Only the text of the entries below should be returned, exactly as given, without pictures.

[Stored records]
= = =

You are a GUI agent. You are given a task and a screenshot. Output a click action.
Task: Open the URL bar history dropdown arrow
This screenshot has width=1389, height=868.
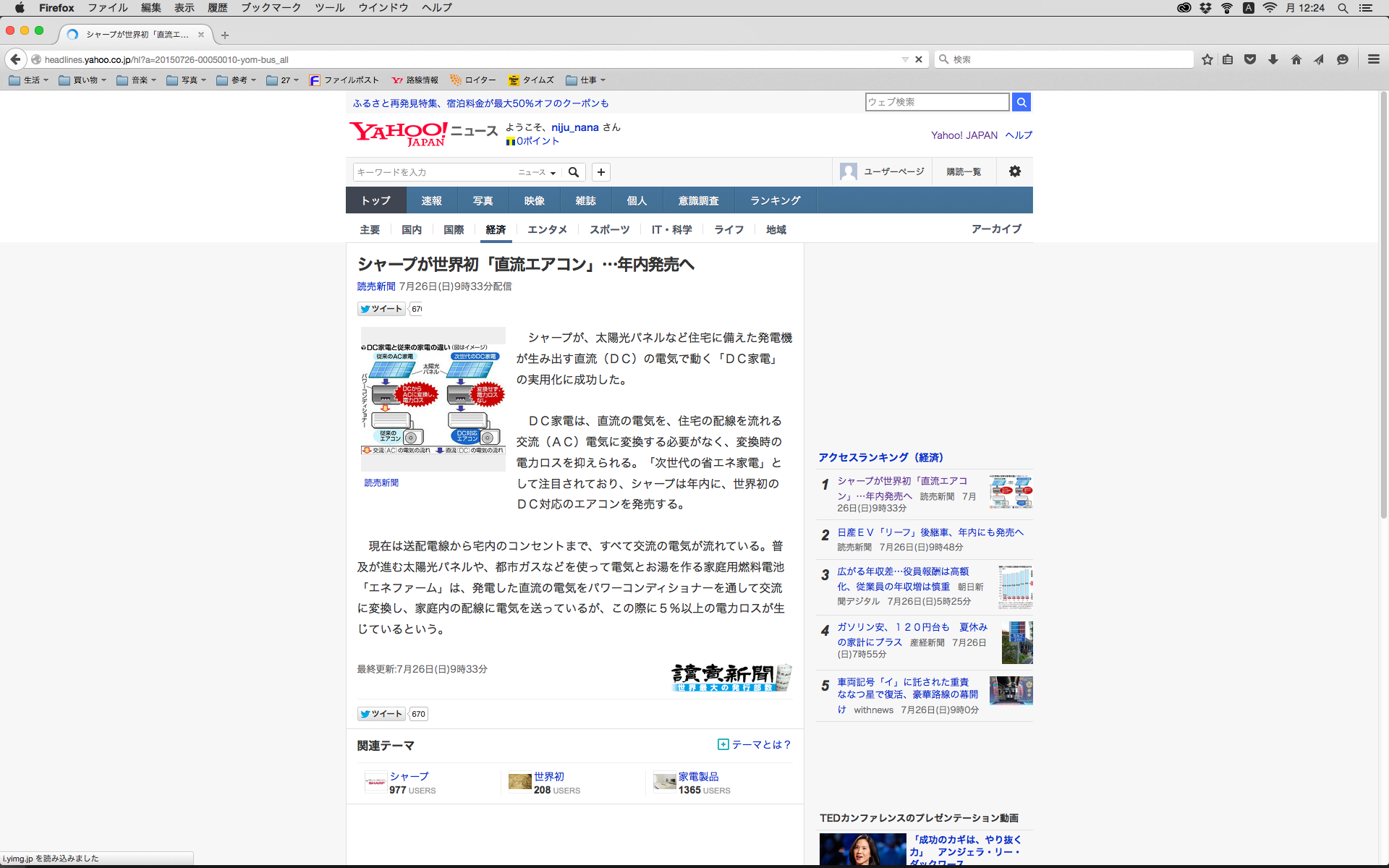[905, 59]
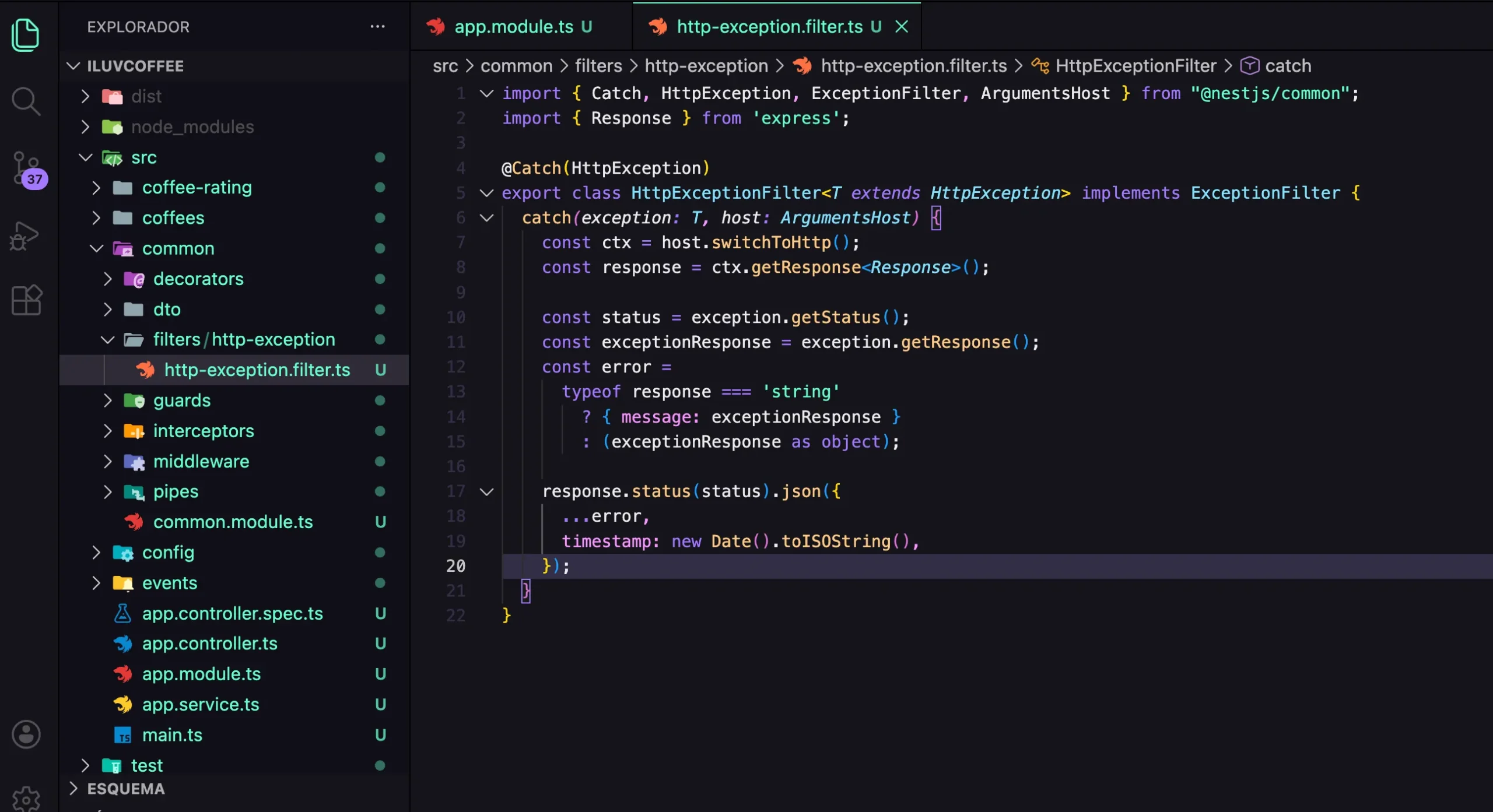The image size is (1493, 812).
Task: Open main.ts in the file tree
Action: (172, 735)
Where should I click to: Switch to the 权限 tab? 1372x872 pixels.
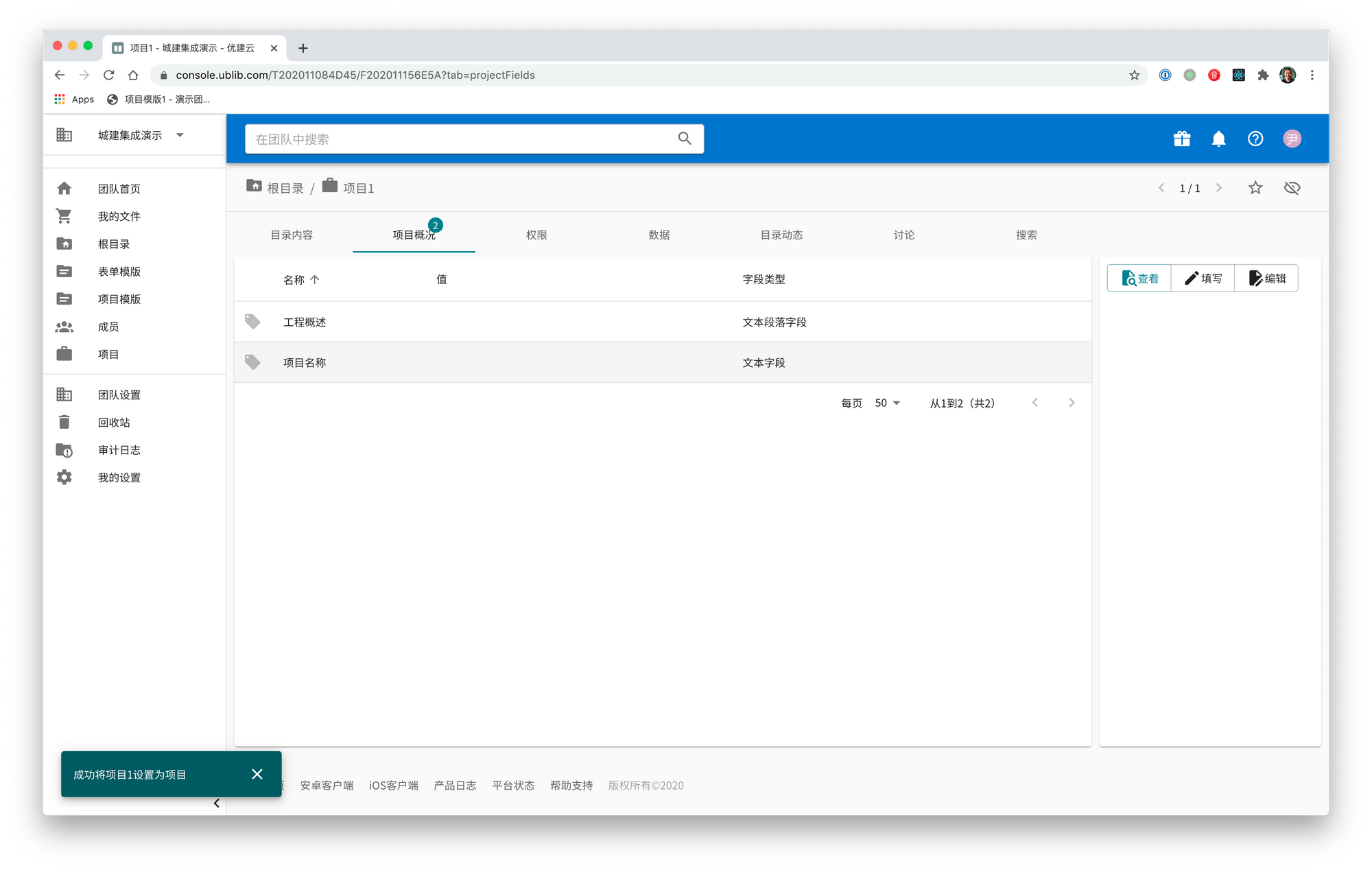coord(536,235)
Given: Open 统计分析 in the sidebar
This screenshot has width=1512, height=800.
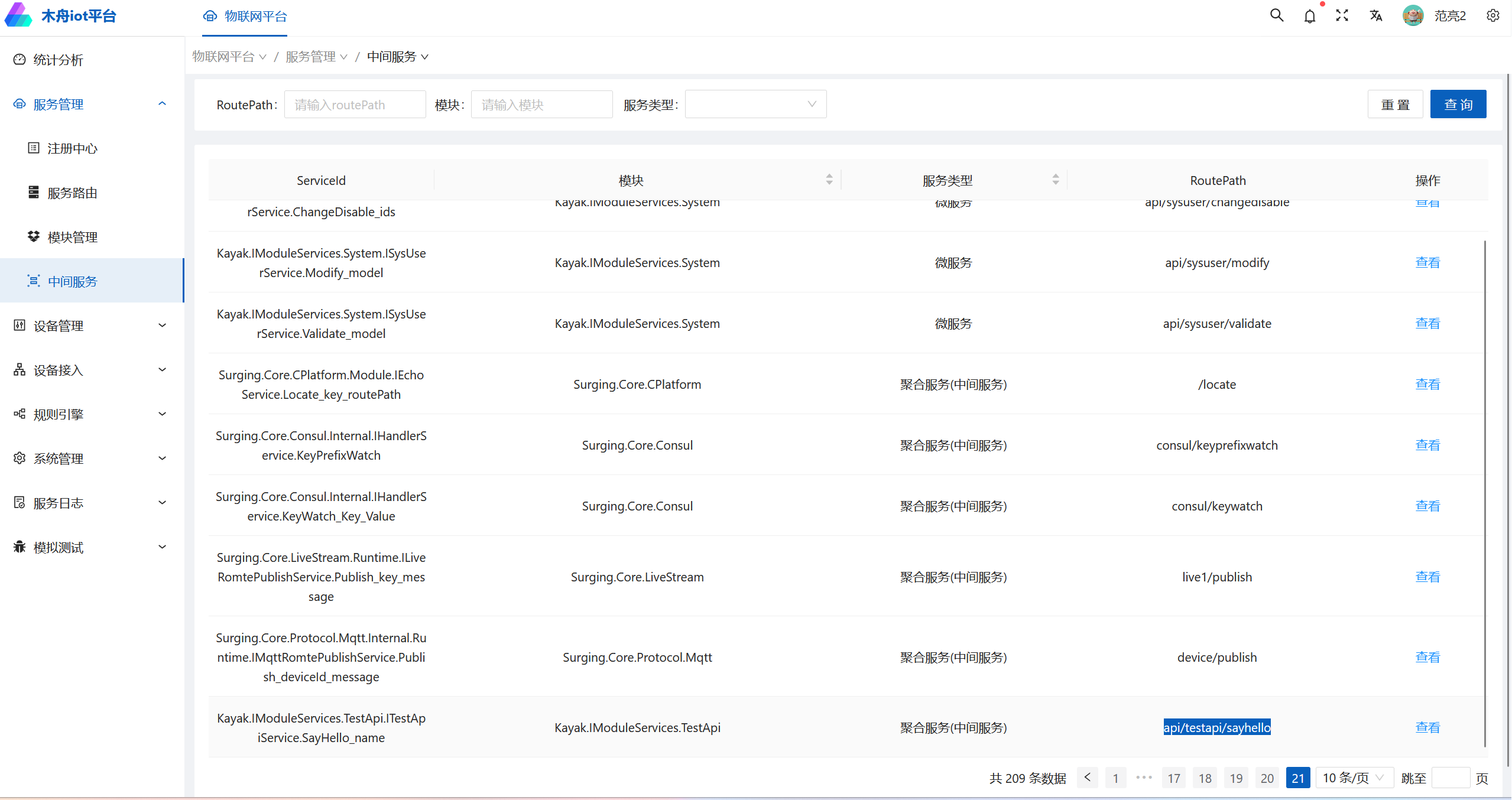Looking at the screenshot, I should pos(58,60).
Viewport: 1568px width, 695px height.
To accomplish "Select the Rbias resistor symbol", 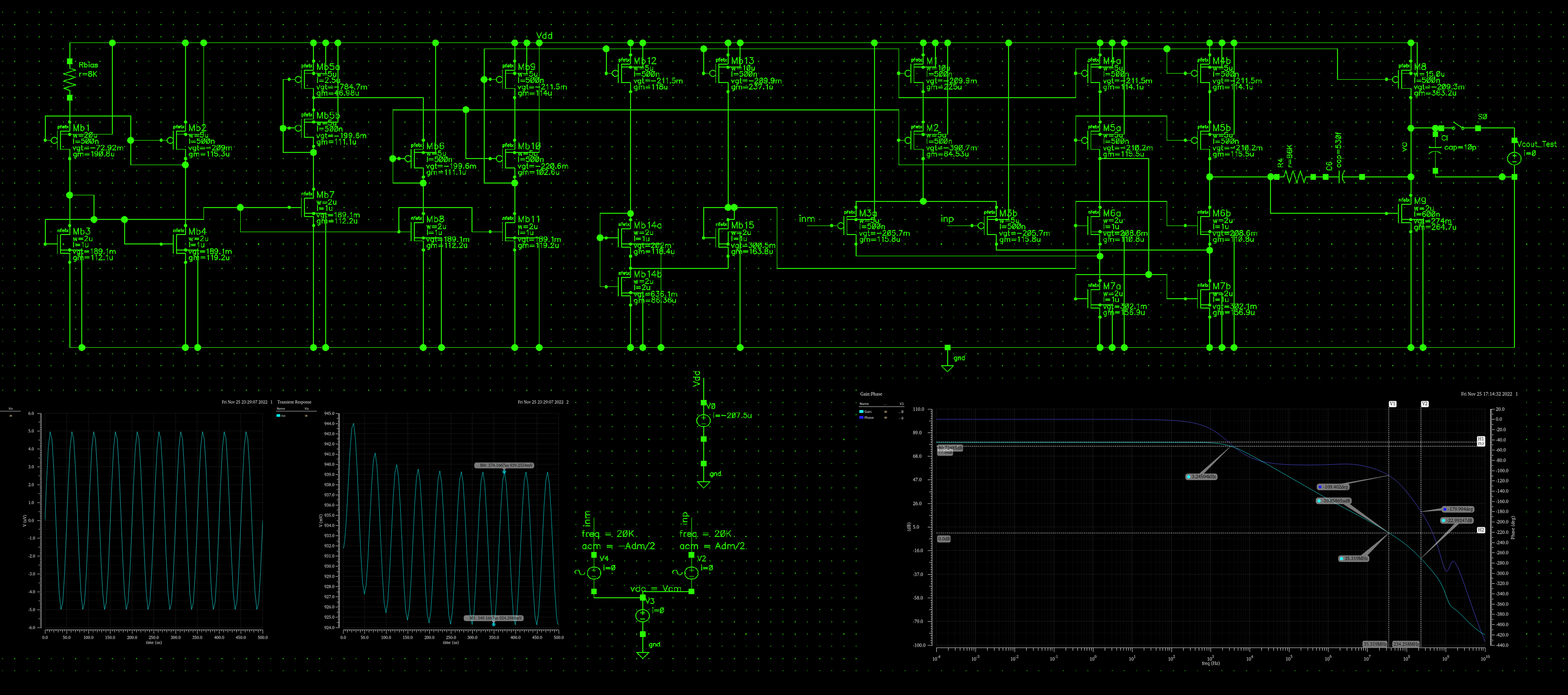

= = =

**Output below:**
You are a GUI agent. You are given a task and a screenshot. Output a click action.
Task: Open the URL bar history dropdown arrow
This screenshot has width=1389, height=868.
[905, 59]
The image size is (1493, 812).
Task: Open main.ts in the file tree
Action: (172, 735)
Where should I click to: Switch to the 权限 tab? 1372x872 pixels.
coord(536,235)
Given: Open 统计分析 in the sidebar
This screenshot has width=1512, height=800.
Looking at the screenshot, I should pos(58,60).
Viewport: 1568px width, 695px height.
To accomplish "Select the Rbias resistor symbol", 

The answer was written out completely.